- _DATA SUPPLIED_:
------------
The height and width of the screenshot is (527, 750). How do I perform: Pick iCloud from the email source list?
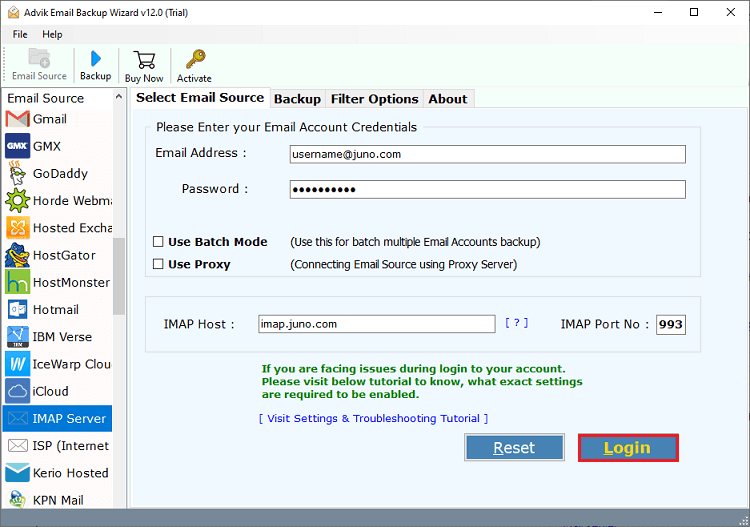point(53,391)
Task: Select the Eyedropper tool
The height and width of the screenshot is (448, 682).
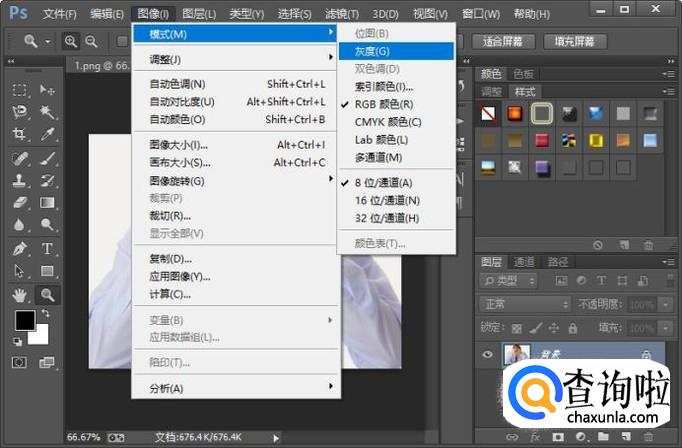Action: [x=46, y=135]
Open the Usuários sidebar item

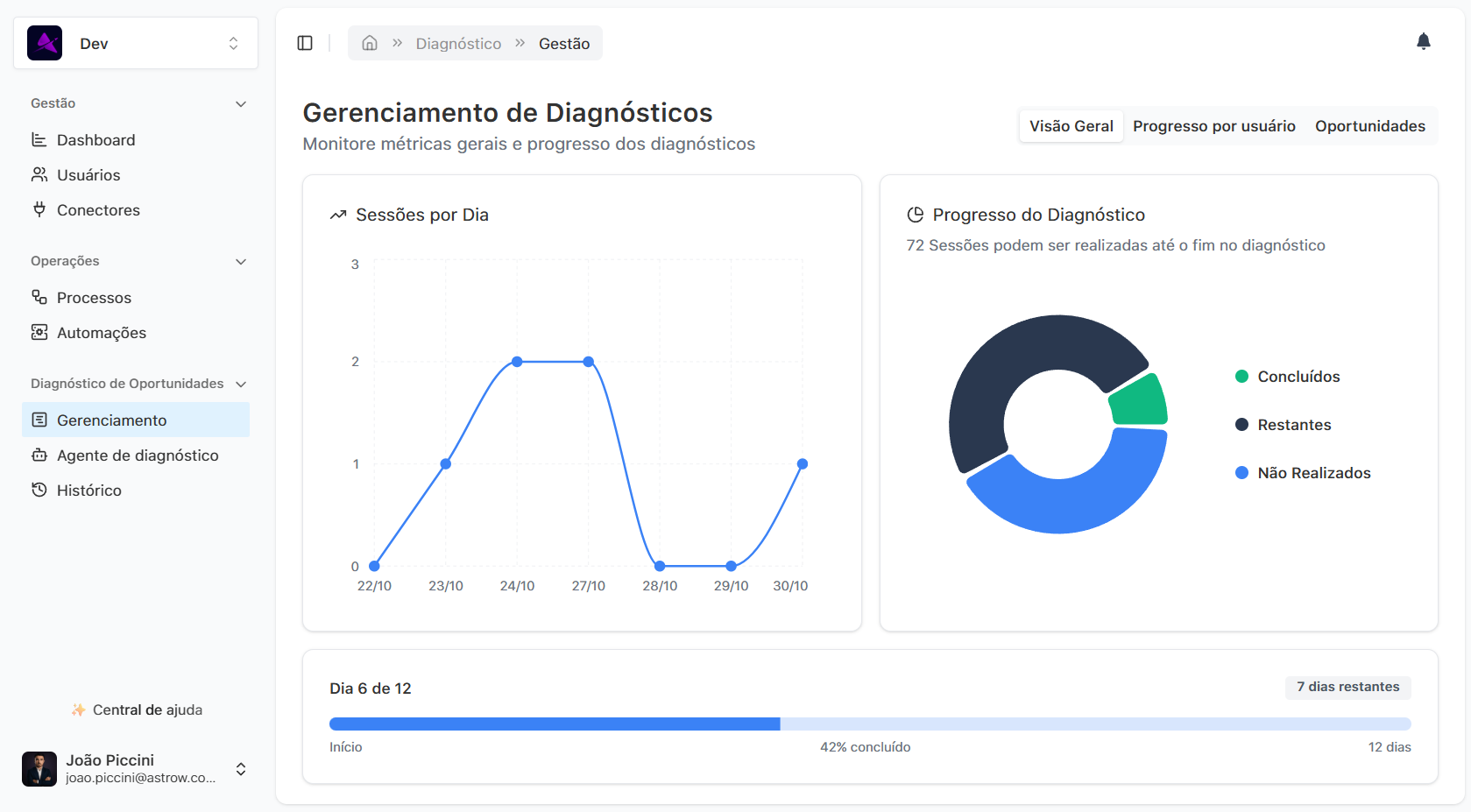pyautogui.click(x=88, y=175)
------------
- _WHAT YOU WILL DO_:
Your answer must be an exact copy of the lines above, from the line that contains "Task: Select the Eyedropper tool" through the final line, with no pictures in it.

- _ANSWER SPACE_:
Task: Select the Eyedropper tool
The height and width of the screenshot is (448, 682).
Action: [x=46, y=135]
Open the Usuários sidebar item

pyautogui.click(x=88, y=175)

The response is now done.